SELECTION:
━━━━━━━━━━━━━━━━━━━━━━━━━━━━━━
My organization, ISEC—the International Society for Ecology and Culture—has been promoting economic localization for more than three decades: not as an ‘add-on’ to business as usual, but as a deep-rooted and systemic alternative. As we see it, communism, socialism and today’s corporate capitalism all suffer the same fundamental—and, ultimately, fatal—flaws. They are all top-down, centralized, ‘one-size-fits-all’ systems that, to a greater or lesser extent, both suppress the best of what is human and deny the first law of nature: the law of diversity. Localization emerges from a very different worldview: one that celebrates diversity; that values different ecosystems and climates and cultures; and that sees the vital importance of community.

What does this mean in practice? Simply put, localization means shortening the distance between production and consumption: moving away from an ever-growing dependence on global trade, and instead encouraging greater self-reliance—both at the local and regional level. It doesn’t mean an end to international trade, but it does mean taking control of giant multinational corporations and requiring them to be place-based and accountable to individual nation states.

The benefits of such a move are enormous. It can radically cut energy use and waste; it can help to restore true democracy; it can reduce the gap between rich and poor; and at a personal, spiritual level, it can restore to our lives a sense of meaning and purpose. I call it the “economics of happiness”.

I might not have seen the crucial links between the economy, community and the environment had I not had the privilege of living in relatively intact local economies in both Europe and Asia. My greatest teacher in this regard has been Ladakh, or “Little Tibet”, a remote region high up in the Western Himalayas. I have spent much of the last 35 years in Ladakh, and it has become my second home. From the first year I have been fluent in the local language, and have been able to experience the culture almost from the inside. These experiences have had a profound effect on the way I now see the world.

For more than a thousand years, Ladakh was home to a thriving culture. Traditions of frugality and cooperation, coupled with an intimate and location-specific knowledge of the environment, enabled the Ladakhis not only to survive but to prosper. Everyone had enough to eat; families and communities were strong; the status of women was high.
━━━━━━━━━━━━━━━━━━━━━━━━━━━━━━
TASK REQUIREMENTS:
1. Do these statements agree with the text on economic localization? (a) Localization, as the text describes it, means ending international trade. (b) ISEC has promoted economic localization for more than three decades. (c) The writer has spent much of the last 35 years in Ladakh. Answer yes or no for each, quoting the deciding words.
2. Can you carry the text on economic localization forward, starting right after its final sentence about life in Ladakh?

[Entries on locating words and elements]
━━━━━━━━━━━━━━━━━━━━━━━━━━━━━━
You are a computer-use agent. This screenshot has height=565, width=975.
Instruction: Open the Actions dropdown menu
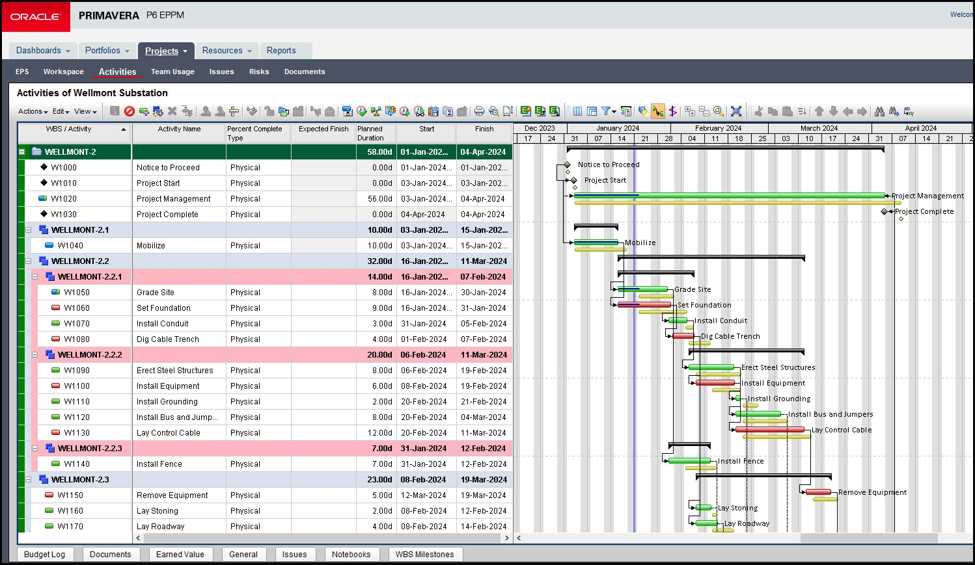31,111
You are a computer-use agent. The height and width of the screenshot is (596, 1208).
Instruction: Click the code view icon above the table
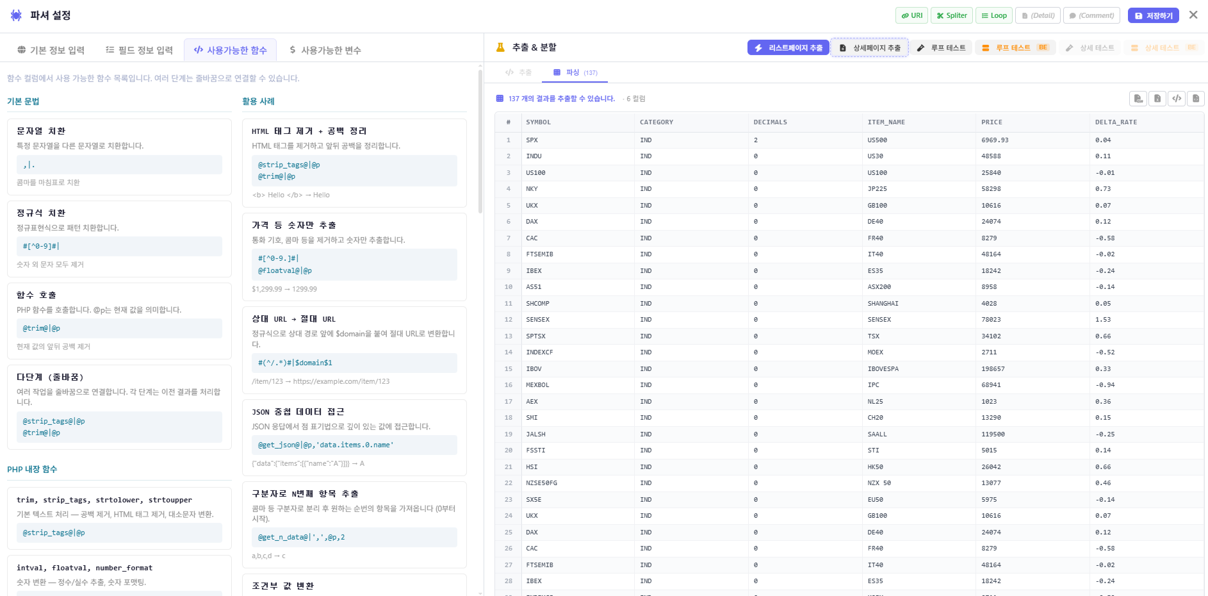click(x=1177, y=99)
━━━━━━━━━━━━━━━━━━━━━━━━━━━━━━
ANSWERS TO EACH TASK:
1.
(a) No: "It doesn’t mean an end to international trade"
(b) Yes: "has been promoting economic localization for more than three decades"
(c) Yes: "I have spent much of the last 35 years in Ladakh"

2.
Perhaps the most striking aspect of the traditional culture was the Ladakhis’ sense of self. In my early years, the overwhelming majority of people still lived in large, extended families, within communities that were of a human scale. An intricate web of mutual support had the effect of minimising the strain on individual relationships. It was a peaceful culture; there was little strife and conflict. The very young had multiple carers—siblings, parents, grandparents, aunts and uncles—while the very old were integrally involved in the rhythms of daily life.

Importantly, this interdependence was structurally reinforced by the economy. People relied on each other for the very food they ate; they exchanged seeds, they shared draft animals for ploughing and threshing. And these economic exchanges provided a structural relationship of give-and-take that bound people together in ways that provided both material and psychological security.

As in other traditional cultures, the Ladakhis also had a deep connection to the land. People depended on the living world around them for their basic needs; with few exceptions, their food, clothing and shelter were all produced within the region. Most necessities were met within walking distance. You knew the land intimately, you knew its limits; and you knew how to live with the land in a sustainable way.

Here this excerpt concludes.